■ Data to process ■

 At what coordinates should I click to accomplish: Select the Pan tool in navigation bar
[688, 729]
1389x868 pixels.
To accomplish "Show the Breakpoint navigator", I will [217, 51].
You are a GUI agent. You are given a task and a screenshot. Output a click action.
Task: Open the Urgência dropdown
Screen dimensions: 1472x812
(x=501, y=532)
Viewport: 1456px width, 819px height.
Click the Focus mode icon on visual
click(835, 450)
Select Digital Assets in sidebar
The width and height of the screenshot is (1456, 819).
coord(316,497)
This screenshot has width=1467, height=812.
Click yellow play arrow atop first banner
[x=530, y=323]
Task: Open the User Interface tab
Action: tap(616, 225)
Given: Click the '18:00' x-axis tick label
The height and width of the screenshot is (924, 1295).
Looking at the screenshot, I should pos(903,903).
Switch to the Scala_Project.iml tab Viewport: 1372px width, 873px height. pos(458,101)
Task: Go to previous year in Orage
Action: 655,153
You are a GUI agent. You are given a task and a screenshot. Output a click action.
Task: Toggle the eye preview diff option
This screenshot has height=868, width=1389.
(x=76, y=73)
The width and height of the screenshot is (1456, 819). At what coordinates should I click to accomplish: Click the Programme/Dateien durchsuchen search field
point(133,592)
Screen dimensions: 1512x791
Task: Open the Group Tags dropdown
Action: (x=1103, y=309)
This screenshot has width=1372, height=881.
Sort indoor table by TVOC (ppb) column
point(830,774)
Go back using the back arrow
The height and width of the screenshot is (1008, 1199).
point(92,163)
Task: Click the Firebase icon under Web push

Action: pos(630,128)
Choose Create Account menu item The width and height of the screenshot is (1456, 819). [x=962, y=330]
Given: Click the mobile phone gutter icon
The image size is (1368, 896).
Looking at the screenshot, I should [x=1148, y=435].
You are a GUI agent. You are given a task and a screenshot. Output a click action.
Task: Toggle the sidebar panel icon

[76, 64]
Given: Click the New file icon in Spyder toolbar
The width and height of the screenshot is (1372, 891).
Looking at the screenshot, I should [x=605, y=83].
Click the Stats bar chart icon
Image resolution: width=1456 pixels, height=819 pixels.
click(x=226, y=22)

■ Action item ■
Print all of the entries exactly as they appear.

■ Task result ■
 At what coordinates should I click to accomplish: Select the Pan tool in navigation bar
[688, 729]
1389x868 pixels.
To accomplish "Show the Breakpoint navigator", I will [217, 51].
You are a GUI agent. You are given a task and a screenshot. Output a click action.
Task: Open the Urgência dropdown
Screen dimensions: 1472x812
(x=501, y=532)
Viewport: 1456px width, 819px height.
Click the Focus mode icon on visual
click(835, 450)
Select Digital Assets in sidebar
The width and height of the screenshot is (1456, 819).
coord(316,497)
This screenshot has width=1467, height=812.
Click yellow play arrow atop first banner
[x=530, y=323]
Task: Open the User Interface tab
Action: tap(616, 225)
Given: Click the '18:00' x-axis tick label
The height and width of the screenshot is (924, 1295).
Looking at the screenshot, I should pos(903,903).
Switch to the Scala_Project.iml tab Viewport: 1372px width, 873px height. pos(458,101)
Task: Go to previous year in Orage
Action: 655,153
You are a GUI agent. You are given a task and a screenshot. Output a click action.
Task: Toggle the eye preview diff option
This screenshot has height=868, width=1389.
(x=76, y=73)
The width and height of the screenshot is (1456, 819). At what coordinates should I click to accomplish: Click the Programme/Dateien durchsuchen search field
point(133,592)
Screen dimensions: 1512x791
Task: Open the Group Tags dropdown
Action: (x=1103, y=309)
This screenshot has width=1372, height=881.
Sort indoor table by TVOC (ppb) column
point(830,774)
Go back using the back arrow
The height and width of the screenshot is (1008, 1199).
point(92,163)
Task: Click the Firebase icon under Web push

Action: pos(630,128)
Choose Create Account menu item The width and height of the screenshot is (1456, 819). [x=962, y=330]
Given: Click the mobile phone gutter icon
The image size is (1368, 896).
Looking at the screenshot, I should [x=1148, y=435].
You are a GUI agent. You are given a task and a screenshot. Output a click action.
Task: Toggle the sidebar panel icon

[76, 64]
Given: Click the New file icon in Spyder toolbar
The width and height of the screenshot is (1372, 891).
Looking at the screenshot, I should [x=605, y=83].
Click the Stats bar chart icon
Image resolution: width=1456 pixels, height=819 pixels.
click(x=226, y=22)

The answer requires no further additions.